Photothermal Therapy Employing Gold Nanoparticle-Loaded Macrophages as Delivery Vehicles: Comparing the Efficiency of Nanoshells Versus Nanorods

Catherine Christie; Steen J Madsen; Qian Peng; Henry Hirschberg

doi:10.1615/JEnvironPatholToxicolOncol.2017021545

. Author manuscript; available in PMC: 2018 Apr 5.

Published in final edited form as: J Environ Pathol Toxicol Oncol. 2017;36(3):229–235. doi: 10.1615/JEnvironPatholToxicolOncol.2017021545

Photothermal Therapy Employing Gold Nanoparticle-Loaded Macrophages as Delivery Vehicles: Comparing the Efficiency of Nanoshells Versus Nanorods

Catherine Christie ^a, Steen J Madsen ^b,^*, Qian Peng ^c, Henry Hirschberg ^a

PMCID: PMC5886369 NIHMSID: NIHMS952132 PMID: 29283336

Abstract

Macrophages (Ma) loaded with gold-based nanoparticles, which convert near infrared light to heat, have been studied as targeted transport vectors for photothermal therapy (PTT) of tumors. The purpose of the experiments reported here was to compare the efficacy of gold-silica nanoshells (AuNS) and gold nanorods (AuNR) in macrophage-mediated PTT. Photothermal therapy efficacy was evaluated in hybrid glioma spheroids consisting of human glioma cells and either AuNS- or AuNR-loaded Ma, designated Ma^NS and Ma^NR, respectivly. Spheroids were irradiated for 10 minutes with light from an 810-nm diode laser at irradiances ranging from 0 to 28 W/cm². Photothermal therapy efficacy was determined from spheroid growth over a 14-day period. The uptake by Ma of pegylated AuNR (3.9 ± 0.9 %) was twice that of pegylated AuNS (7.9 ± 0.7%). Hybrid spheroids consisting of a 5:1 ratio of glioma cells to loaded Ma exhibited significant growth inhibition with Ma^NS when subjected to irradiances of 7 W/cm² or greater. In contrast, no significant growth inhibition was observed for the Ma^NR hybrid spheroids at this 5:1 ratio, even at the highest irradiance investigated (28 W/cm²). Although AuNR were taken up by Ma in larger numbers than AuNS, Ma^NS were shown to have greater PTT efficacy compared to Ma^NR for equivalent numbers of loaded Ma.

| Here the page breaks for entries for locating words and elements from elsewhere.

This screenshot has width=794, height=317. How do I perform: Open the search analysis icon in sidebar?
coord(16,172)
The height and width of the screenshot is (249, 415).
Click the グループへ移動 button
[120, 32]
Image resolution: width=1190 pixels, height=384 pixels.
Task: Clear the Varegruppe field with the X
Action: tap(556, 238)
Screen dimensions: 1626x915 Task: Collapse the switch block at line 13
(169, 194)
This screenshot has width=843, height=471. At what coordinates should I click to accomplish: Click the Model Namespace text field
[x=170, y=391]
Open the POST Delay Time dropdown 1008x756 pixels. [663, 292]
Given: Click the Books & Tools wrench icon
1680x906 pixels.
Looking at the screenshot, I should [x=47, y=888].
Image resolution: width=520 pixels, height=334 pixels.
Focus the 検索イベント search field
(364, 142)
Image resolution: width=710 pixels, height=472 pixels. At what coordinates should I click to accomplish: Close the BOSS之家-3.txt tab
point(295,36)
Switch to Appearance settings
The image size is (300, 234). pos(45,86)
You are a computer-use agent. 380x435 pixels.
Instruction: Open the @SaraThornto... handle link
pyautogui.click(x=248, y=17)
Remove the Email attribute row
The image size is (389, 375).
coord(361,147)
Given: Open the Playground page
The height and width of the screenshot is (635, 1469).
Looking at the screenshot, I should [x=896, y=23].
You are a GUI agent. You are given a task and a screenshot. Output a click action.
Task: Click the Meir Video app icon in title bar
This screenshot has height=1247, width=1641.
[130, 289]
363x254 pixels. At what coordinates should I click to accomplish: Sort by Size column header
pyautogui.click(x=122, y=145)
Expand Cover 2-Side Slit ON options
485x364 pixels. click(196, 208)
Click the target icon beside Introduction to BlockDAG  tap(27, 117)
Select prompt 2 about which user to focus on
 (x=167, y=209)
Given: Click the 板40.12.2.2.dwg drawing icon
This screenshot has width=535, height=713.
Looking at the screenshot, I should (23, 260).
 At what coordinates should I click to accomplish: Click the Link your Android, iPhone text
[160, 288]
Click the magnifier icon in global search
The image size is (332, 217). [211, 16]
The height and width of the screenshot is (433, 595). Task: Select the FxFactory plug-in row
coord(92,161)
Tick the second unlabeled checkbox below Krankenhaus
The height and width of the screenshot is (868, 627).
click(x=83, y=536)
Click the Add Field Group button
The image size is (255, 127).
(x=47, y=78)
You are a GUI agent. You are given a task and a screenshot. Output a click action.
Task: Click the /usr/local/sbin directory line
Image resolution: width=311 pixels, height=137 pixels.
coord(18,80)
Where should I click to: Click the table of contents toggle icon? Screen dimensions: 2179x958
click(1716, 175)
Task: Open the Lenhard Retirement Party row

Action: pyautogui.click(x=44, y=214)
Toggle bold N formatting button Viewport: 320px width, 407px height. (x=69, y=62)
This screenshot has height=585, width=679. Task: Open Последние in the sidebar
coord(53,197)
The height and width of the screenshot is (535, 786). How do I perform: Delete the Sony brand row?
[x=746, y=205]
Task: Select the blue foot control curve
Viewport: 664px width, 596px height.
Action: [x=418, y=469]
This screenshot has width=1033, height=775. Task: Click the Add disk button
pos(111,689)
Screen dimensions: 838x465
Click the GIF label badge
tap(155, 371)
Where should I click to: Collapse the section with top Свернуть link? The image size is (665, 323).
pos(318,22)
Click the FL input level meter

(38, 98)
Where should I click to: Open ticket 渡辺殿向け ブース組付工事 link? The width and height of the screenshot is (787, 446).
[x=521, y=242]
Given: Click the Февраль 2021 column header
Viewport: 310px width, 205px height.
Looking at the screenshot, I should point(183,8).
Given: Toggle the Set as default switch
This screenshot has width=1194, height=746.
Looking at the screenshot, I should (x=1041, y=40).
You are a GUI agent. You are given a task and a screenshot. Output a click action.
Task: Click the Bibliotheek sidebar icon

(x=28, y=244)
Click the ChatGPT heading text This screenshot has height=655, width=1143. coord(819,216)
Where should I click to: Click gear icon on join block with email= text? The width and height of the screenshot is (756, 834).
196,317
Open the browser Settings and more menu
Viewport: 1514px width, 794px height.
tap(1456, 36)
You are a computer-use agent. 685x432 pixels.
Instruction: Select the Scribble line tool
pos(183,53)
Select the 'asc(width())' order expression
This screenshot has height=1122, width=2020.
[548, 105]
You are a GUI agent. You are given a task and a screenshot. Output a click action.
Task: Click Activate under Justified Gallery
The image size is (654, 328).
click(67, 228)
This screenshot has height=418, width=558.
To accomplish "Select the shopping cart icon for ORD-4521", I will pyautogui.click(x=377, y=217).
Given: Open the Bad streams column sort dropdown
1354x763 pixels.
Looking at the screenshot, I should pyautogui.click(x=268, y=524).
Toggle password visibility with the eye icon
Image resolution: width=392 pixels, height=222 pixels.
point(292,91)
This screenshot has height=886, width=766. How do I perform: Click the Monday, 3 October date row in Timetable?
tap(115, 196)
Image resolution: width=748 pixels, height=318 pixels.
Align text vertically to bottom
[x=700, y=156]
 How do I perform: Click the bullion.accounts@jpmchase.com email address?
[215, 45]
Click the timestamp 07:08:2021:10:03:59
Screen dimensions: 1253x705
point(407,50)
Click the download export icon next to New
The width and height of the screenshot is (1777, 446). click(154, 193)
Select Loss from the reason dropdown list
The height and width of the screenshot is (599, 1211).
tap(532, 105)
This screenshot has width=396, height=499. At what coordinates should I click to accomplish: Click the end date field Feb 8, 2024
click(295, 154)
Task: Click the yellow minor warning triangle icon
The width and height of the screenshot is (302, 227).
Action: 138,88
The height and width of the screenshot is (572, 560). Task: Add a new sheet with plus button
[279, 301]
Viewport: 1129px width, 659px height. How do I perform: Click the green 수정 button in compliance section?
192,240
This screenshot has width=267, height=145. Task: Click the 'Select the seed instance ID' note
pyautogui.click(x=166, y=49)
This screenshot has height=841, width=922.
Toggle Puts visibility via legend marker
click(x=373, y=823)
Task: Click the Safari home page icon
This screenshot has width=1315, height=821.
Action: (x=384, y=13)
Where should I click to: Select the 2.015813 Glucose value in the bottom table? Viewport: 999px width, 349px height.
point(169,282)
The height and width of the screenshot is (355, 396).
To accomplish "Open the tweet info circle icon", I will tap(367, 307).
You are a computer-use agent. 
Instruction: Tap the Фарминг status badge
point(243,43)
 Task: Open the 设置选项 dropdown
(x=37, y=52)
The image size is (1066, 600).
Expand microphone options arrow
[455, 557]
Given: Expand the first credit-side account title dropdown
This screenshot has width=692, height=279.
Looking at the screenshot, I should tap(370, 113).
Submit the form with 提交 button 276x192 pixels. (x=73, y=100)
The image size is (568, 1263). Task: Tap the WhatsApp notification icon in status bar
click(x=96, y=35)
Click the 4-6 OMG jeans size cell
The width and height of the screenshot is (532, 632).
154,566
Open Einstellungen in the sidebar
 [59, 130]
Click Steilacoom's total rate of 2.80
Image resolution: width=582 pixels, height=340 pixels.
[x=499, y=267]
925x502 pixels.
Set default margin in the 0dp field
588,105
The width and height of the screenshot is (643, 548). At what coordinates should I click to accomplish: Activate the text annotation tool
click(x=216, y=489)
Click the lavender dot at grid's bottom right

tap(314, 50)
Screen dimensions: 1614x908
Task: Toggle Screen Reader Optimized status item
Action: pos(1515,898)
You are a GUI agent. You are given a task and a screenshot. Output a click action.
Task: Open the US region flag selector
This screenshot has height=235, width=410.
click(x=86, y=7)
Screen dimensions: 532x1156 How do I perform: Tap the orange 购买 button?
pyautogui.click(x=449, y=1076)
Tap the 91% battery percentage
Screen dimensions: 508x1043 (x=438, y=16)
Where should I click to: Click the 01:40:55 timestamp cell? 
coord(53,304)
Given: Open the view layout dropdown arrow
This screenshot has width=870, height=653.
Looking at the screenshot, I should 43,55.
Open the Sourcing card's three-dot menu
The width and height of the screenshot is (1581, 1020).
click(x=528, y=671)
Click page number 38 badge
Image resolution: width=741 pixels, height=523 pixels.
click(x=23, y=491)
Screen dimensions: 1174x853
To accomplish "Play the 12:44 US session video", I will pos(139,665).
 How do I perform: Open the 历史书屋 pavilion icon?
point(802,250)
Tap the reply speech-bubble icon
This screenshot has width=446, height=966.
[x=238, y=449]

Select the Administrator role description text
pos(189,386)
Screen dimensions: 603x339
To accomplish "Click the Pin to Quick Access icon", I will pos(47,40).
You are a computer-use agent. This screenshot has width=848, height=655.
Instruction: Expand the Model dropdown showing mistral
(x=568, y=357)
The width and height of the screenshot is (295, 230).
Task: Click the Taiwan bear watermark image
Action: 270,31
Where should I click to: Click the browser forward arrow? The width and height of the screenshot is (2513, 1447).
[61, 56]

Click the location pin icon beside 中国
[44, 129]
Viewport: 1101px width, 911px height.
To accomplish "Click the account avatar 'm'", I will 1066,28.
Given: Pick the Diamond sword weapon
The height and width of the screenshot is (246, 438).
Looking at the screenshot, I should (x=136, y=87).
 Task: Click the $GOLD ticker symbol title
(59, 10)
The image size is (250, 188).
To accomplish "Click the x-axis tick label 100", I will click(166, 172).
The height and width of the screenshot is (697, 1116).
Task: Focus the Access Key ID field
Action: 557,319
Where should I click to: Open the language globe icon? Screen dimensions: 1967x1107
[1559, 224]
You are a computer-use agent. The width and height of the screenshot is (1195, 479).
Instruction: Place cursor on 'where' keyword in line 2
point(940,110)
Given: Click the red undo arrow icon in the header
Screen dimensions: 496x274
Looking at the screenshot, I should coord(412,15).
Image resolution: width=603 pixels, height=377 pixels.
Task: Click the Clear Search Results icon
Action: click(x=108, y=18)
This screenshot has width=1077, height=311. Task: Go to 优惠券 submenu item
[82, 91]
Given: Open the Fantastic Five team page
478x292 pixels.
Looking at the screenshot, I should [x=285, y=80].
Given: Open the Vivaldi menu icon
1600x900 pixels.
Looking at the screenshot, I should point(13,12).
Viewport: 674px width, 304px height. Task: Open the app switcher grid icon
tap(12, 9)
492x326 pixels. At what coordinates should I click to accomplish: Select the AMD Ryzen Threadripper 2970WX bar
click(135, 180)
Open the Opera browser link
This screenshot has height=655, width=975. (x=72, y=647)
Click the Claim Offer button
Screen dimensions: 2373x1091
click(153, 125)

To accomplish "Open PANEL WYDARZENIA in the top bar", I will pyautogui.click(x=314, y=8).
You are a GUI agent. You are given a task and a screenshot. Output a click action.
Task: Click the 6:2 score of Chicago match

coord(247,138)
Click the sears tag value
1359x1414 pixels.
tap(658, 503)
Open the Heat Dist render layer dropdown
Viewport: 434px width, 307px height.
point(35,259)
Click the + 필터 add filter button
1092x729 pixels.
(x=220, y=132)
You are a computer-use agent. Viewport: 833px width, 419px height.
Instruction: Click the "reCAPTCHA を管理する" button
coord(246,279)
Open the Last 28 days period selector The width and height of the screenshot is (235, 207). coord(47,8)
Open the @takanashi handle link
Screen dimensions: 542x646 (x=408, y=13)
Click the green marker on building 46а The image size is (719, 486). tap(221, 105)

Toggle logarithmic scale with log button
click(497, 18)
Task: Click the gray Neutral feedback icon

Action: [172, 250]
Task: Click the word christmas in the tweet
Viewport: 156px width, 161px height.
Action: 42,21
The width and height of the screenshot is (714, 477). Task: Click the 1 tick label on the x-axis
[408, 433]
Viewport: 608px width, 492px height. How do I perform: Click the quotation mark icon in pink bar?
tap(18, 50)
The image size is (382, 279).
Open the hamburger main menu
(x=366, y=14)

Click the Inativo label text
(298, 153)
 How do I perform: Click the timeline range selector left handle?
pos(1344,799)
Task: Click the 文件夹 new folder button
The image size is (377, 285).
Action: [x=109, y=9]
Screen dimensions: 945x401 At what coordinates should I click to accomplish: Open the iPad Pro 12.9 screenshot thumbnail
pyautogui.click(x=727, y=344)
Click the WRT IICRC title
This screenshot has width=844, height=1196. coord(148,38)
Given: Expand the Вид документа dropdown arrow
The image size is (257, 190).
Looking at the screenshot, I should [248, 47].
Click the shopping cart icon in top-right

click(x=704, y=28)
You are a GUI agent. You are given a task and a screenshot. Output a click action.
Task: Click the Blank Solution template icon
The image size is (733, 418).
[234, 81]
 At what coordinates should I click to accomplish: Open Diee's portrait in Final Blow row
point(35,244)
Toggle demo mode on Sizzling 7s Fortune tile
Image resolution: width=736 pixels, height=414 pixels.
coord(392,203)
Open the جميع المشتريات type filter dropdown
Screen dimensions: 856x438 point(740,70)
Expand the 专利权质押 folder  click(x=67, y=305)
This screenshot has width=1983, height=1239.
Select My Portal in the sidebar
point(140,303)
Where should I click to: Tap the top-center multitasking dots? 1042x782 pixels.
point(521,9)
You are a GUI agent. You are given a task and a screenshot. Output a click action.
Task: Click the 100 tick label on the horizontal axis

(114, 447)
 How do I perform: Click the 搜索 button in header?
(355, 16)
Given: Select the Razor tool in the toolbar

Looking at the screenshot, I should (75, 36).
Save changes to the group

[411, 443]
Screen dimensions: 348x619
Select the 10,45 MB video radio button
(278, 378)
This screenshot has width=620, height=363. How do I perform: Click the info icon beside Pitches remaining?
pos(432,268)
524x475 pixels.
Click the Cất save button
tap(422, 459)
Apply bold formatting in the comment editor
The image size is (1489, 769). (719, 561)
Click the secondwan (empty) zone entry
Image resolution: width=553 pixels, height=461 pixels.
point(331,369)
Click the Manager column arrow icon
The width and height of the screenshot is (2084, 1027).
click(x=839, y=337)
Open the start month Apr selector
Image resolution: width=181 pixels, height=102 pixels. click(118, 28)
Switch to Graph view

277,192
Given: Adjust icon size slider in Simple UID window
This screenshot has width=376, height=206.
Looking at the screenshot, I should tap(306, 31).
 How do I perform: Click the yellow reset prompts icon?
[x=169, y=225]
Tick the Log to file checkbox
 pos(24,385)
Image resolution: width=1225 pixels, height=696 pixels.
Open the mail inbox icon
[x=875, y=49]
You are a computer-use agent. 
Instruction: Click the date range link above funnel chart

Keywords: glioma, photothermal therapy, gold-silica nanoshells, gold nanorods, murine macrophages

I. INTRODUCTION

The ability of gold nanoparticles to convert near-infrared (NIR) light to heat is highly efficient; thus, they are well suited for hyperthermia applications such as photothermal therapy (PTT).^1–3 The most studied nanoparticles for PTT applications are gold nanoshells (AuNS) and gold nanorods (AuNR). Both of these nanoparticles have strong absorption in the NIR, which makes them ideally suited for biological applications because NIR wavelengths have relatively deep penetration in tissues. The absorption peak of AuNS can be tuned by varying the ratio of gold shell to silica core thickness,⁴ while peak absorption wavelengths for AuNR are dependent on their aspect ratio (length to width).^5,6

A fundamental characteristic for the success of nanoparticle-mediated therapy is the ability of these constructs to penetrate the therapeutic site at sufficient concentrations while minimizing accumulation at undesired sites such as the reticulo-endothelial system. Nanoparticle delivery via passive approaches, such as those employing the enhanced permeability and retention (EPR) effect, is unlikely to achieve sufficient target specificity.⁷ In contrast, macrophages (Ma) employed as nanoparticle delivery vehicles have the ability to leave the circulation and migrate to and infiltrate the tumor interstitium by active processes (e.g., by following gradients of chemokines, cytokines, and growth factors).^8–10

AuNS-loaded macrophages for PTT have been found to be effective in a number of studies.^11–14 The overall objective of the this study was to compare the PTT efficacy of Ma loaded with either AuNS (designated Ma^NS) or Ma loaded with AuNR (designated Ma^NR). The Ma^NS or Ma^NR were incorporated into multicell hybrid spheroids formed by a mixture of loaded Ma and human tumor cells. The relative PTT efficacies of the two types of nanoparticles were evaluated based on inhibition of spheroid growth following exposure to NIR laser irradiation.

II. MATERIALS AND METHODS

A. Cell Lines

Murine macrophages (P388D1; ATCC# CCL-46) and human grade IV GBM cells (ACBT; G. Granger, University of California, Irvine) were used in this study.

B. Nanoparticles

Polyethylene glycol (PEG)-coated AuNS (AuroShell™) and AuNR were purchased from Nanospectra Biosciences (Houston, TX, USA). AuNS were supplied at a concentration of 2.82 ×10¹¹ particles/mL, and consisted of a 120-nm diameter silica core encased in a gold shell of 15-nm thickness, giving a total particle diameter of 150 nm. The peak absorption was found at a wavelength of 819 nm (optical density = 105). AuNR were supplied at a concentration of 2.0 × 10¹¹ particles/mL and had a length of 45 nm and a width of 15 nm. The peak absorption occurred at a wavelength of 765 nm (optical density = 1.09). The absorption and electron micrographs for both types of nanoparticles (supplied by the manufacturer) are shown in Figure 1.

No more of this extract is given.